>> Begin

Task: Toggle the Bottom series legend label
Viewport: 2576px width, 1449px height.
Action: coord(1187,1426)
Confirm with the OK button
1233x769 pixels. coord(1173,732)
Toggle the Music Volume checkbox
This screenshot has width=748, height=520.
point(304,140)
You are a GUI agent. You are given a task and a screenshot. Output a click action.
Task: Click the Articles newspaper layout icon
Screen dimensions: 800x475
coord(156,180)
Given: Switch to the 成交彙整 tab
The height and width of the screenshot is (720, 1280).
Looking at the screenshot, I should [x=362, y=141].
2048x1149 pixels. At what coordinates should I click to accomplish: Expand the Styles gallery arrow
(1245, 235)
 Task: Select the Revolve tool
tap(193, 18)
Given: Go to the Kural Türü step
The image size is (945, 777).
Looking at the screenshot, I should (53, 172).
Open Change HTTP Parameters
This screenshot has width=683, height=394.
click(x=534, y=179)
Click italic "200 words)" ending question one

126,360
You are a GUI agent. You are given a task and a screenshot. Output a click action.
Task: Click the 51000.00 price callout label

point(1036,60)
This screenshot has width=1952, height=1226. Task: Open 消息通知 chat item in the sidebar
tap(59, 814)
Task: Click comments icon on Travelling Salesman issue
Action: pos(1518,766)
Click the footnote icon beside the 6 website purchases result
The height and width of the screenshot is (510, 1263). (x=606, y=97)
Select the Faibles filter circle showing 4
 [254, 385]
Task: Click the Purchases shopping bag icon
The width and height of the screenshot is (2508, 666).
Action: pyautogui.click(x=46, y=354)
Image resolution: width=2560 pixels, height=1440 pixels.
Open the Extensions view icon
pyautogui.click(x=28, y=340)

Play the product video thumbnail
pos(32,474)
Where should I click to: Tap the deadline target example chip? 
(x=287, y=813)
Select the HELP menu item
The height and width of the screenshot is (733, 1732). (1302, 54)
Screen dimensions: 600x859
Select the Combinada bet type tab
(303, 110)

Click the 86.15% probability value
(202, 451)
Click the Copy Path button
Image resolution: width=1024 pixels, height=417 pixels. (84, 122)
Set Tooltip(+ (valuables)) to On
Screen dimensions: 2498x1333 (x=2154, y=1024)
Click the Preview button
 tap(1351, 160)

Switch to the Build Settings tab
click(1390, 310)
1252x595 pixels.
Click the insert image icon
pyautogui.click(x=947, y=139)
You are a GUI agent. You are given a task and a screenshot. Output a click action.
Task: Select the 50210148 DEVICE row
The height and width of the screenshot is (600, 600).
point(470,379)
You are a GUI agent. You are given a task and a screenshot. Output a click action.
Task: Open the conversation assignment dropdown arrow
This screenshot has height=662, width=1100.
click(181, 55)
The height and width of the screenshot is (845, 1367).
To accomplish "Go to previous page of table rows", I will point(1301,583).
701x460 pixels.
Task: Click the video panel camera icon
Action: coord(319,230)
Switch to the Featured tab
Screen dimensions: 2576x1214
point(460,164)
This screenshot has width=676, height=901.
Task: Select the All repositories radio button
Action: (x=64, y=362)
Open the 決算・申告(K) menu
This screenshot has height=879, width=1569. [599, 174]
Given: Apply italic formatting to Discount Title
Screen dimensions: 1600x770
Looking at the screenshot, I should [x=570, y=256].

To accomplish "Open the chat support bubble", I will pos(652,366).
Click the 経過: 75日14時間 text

>> End

● **Given task**
Copy all of the rows above word for word, keeping every line in its original order and form.

● **Task result**
Task: Toggle the Bottom series legend label
Viewport: 2576px width, 1449px height.
Action: coord(1187,1426)
Confirm with the OK button
1233x769 pixels. coord(1173,732)
Toggle the Music Volume checkbox
This screenshot has width=748, height=520.
point(304,140)
You are a GUI agent. You are given a task and a screenshot. Output a click action.
Task: Click the Articles newspaper layout icon
Screen dimensions: 800x475
coord(156,180)
Given: Switch to the 成交彙整 tab
The height and width of the screenshot is (720, 1280).
Looking at the screenshot, I should [x=362, y=141].
2048x1149 pixels. At what coordinates should I click to accomplish: Expand the Styles gallery arrow
(1245, 235)
 Task: Select the Revolve tool
tap(193, 18)
Given: Go to the Kural Türü step
The image size is (945, 777).
Looking at the screenshot, I should (53, 172).
Open Change HTTP Parameters
This screenshot has width=683, height=394.
click(x=534, y=179)
Click italic "200 words)" ending question one

126,360
You are a GUI agent. You are given a task and a screenshot. Output a click action.
Task: Click the 51000.00 price callout label

point(1036,60)
This screenshot has width=1952, height=1226. Task: Open 消息通知 chat item in the sidebar
tap(59, 814)
Task: Click comments icon on Travelling Salesman issue
Action: pos(1518,766)
Click the footnote icon beside the 6 website purchases result
The height and width of the screenshot is (510, 1263). (x=606, y=97)
Select the Faibles filter circle showing 4
 [254, 385]
Task: Click the Purchases shopping bag icon
The width and height of the screenshot is (2508, 666).
Action: pyautogui.click(x=46, y=354)
Image resolution: width=2560 pixels, height=1440 pixels.
Open the Extensions view icon
pyautogui.click(x=28, y=340)

Play the product video thumbnail
pos(32,474)
Where should I click to: Tap the deadline target example chip? 
(x=287, y=813)
Select the HELP menu item
The height and width of the screenshot is (733, 1732). (1302, 54)
Screen dimensions: 600x859
Select the Combinada bet type tab
(303, 110)

Click the 86.15% probability value
(202, 451)
Click the Copy Path button
Image resolution: width=1024 pixels, height=417 pixels. (84, 122)
Set Tooltip(+ (valuables)) to On
Screen dimensions: 2498x1333 (x=2154, y=1024)
Click the Preview button
 tap(1351, 160)

Switch to the Build Settings tab
click(1390, 310)
1252x595 pixels.
Click the insert image icon
pyautogui.click(x=947, y=139)
You are a GUI agent. You are given a task and a screenshot. Output a click action.
Task: Select the 50210148 DEVICE row
The height and width of the screenshot is (600, 600).
point(470,379)
You are a GUI agent. You are given a task and a screenshot. Output a click action.
Task: Open the conversation assignment dropdown arrow
This screenshot has height=662, width=1100.
click(181, 55)
The height and width of the screenshot is (845, 1367).
To accomplish "Go to previous page of table rows", I will point(1301,583).
701x460 pixels.
Task: Click the video panel camera icon
Action: coord(319,230)
Switch to the Featured tab
Screen dimensions: 2576x1214
point(460,164)
This screenshot has width=676, height=901.
Task: Select the All repositories radio button
Action: (x=64, y=362)
Open the 決算・申告(K) menu
This screenshot has height=879, width=1569. [599, 174]
Given: Apply italic formatting to Discount Title
Screen dimensions: 1600x770
Looking at the screenshot, I should [x=570, y=256].

To accomplish "Open the chat support bubble", I will pos(652,366).
Click the 経過: 75日14時間 text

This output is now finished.